# Acro Yoga



## Martin Canty (Aug 21, 2017)

We had a Yoga festival over the weekend, a lot of fun & as a volunteer got to do whatever class I wanted.....

One of the highlights was taking an Acro Yoga class, a fusion of yoga & acrobatics; most of us were first timers so it was not particularly graceful, even for the yoga instructors in other disciplines.
We all had a blast, even myself who got dropped a couple of times. It was not as difficult as I thought despite having really bad balance.
One of the instructors in our local studio want to start a class.....

Hope you guys can see this video, I've had issues posting youtube in the past seeing as I'm in the States.
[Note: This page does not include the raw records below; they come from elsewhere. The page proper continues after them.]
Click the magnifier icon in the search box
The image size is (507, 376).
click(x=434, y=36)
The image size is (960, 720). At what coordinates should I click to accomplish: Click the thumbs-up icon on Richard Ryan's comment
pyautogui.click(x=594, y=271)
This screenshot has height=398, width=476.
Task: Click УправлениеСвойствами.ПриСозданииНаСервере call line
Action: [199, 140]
I realize that none of you (to my knowledge) have met me but I'm not the guy in the video, I can only aspire to be as good as these guys are!!!


----------



## Ditto (Aug 21, 2017)

I can see the video fine. I'd give my eyeteeth to be bendy.


----------



## New-journey (Aug 22, 2017)

Fantastic video. I love yoga and yoga festival sounds so much fun. My youngest does acro and has tried acro yoga , she bends in all the right places and is super strong as trains every day. I will never bend so will stick to my gentle yoga!


----------



## Wirrallass (Aug 24, 2017)

Amazing video Martin ~ thanks for sharing - I actually felt very relaxed just watching it ~ did I see right  ~ did the female do the full lotus a few times?


----------



## Ljc (Aug 24, 2017)

Amazing.  I can just imagine the fun you all must have had .


----------



## Martin Canty (Aug 24, 2017)

wirralass said:


> ~ did the female do the full lotus a few times?


She did, WL, alas I have difficulty with the Lotus these days owing to shot ankles, can only do left over right without pain.... Must work on it!!! Can't imagine doing it while lifted in the air.


----------